Some lives are harder than others. My Aunt had one of those.
Born late in life to her parents, she was always loved, but the family had moved on from small children. Some in the small town in which they lived thought she was actually the illegitimate daughter of her older sister, age 18, who would eventually become my mother. Of course, she wasn't, but the stigma would follow her like a cloud through life. A dark cloud followed her everywhere.
She was caught in a fire that destroyed the family restaurant, while still in her crib. Caught in the back, she was left to perish until her older brother broke free from those holding the family back and raced in to save his baby sister. He would be known as the family hero, especially by her.
They rushed her, wrapped in sheets, from the small town of Gerlach, 100 miles to the nearest town which was Reno, Nevada. She was badly burned, thought not to make it. She did. She was always bucking expectations.
Scarred for life, she had a tough one. The same uncle once said that she never mentally matured beyond age 18. He was right. She never did.
She was desperate for love. Desperate for someone to care enough for her to give her what everyone around her had. But only used and abused, it never happened. She never quit looking - in all the wrong places.
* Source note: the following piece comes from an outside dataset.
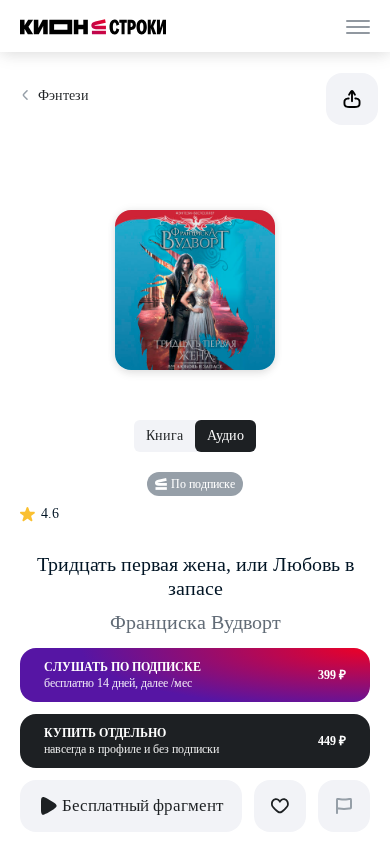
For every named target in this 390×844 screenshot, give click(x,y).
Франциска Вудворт (195, 622)
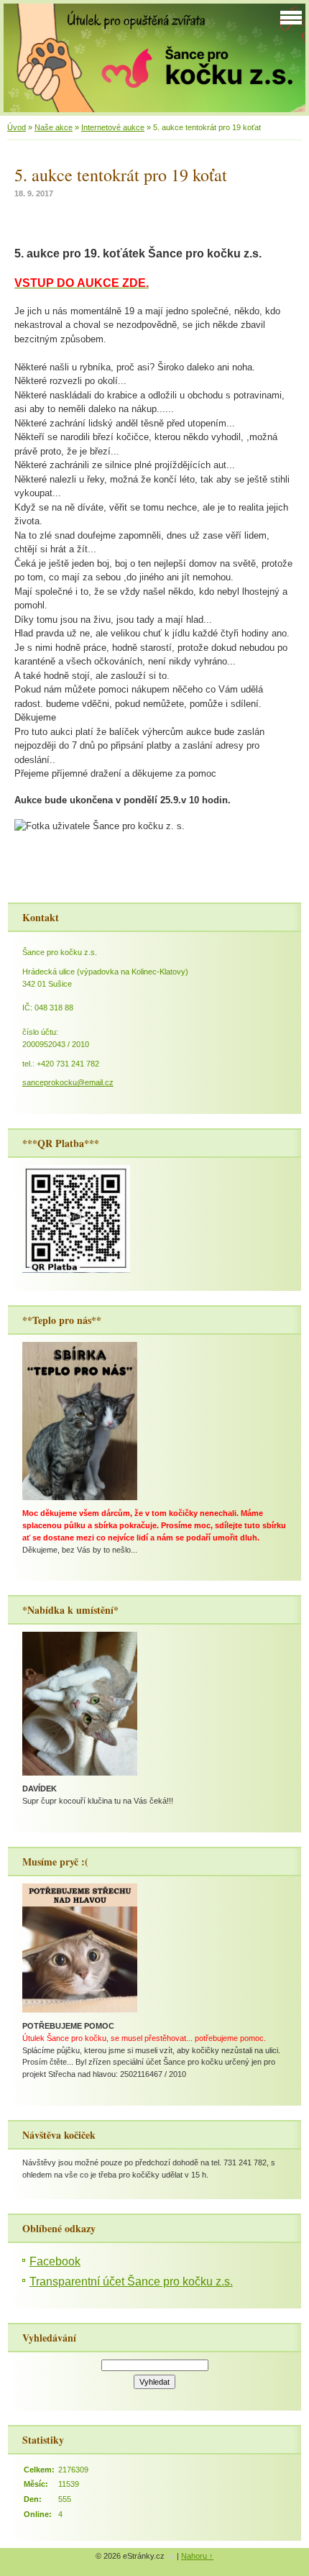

A son, without the father. Raised with the help of her mother. A prison term of 18 months for a mistake made while trying to ingratiate herself with the wrong people. No one was ever hurt, or a victim of any crime. She never got over it. Never recovered from it. Was forever terrified of authority. Her one and only brush with the law. Cementing the fact that the poor go to prison and the rich hire lawyers that evade even the most heinous crimes.
The last ten years were in bed, cared for by her son and his family. Felled by congestive heart failure and diabetes, one leg amputated, the other in jeopardy. Beautiful grandchildren that she adored, so proud of their accomplishments.
After my visit earlier in the month, she evidently didn't make it home again. I have no idea why she wasn't taken home that day - she was waiting to go. But instead she was sent to a convalescent home. It must have been such a blow. All she had with her were some pictures of her dogs - long gone, but not forgotten.
Her heart stopped five times last night. They revived her every time.
Until this morning.
Now she can go home, walk into the arms of those that love her, free from pain.
Rest in peace, Auntie. Give my Mama a kiss, okay?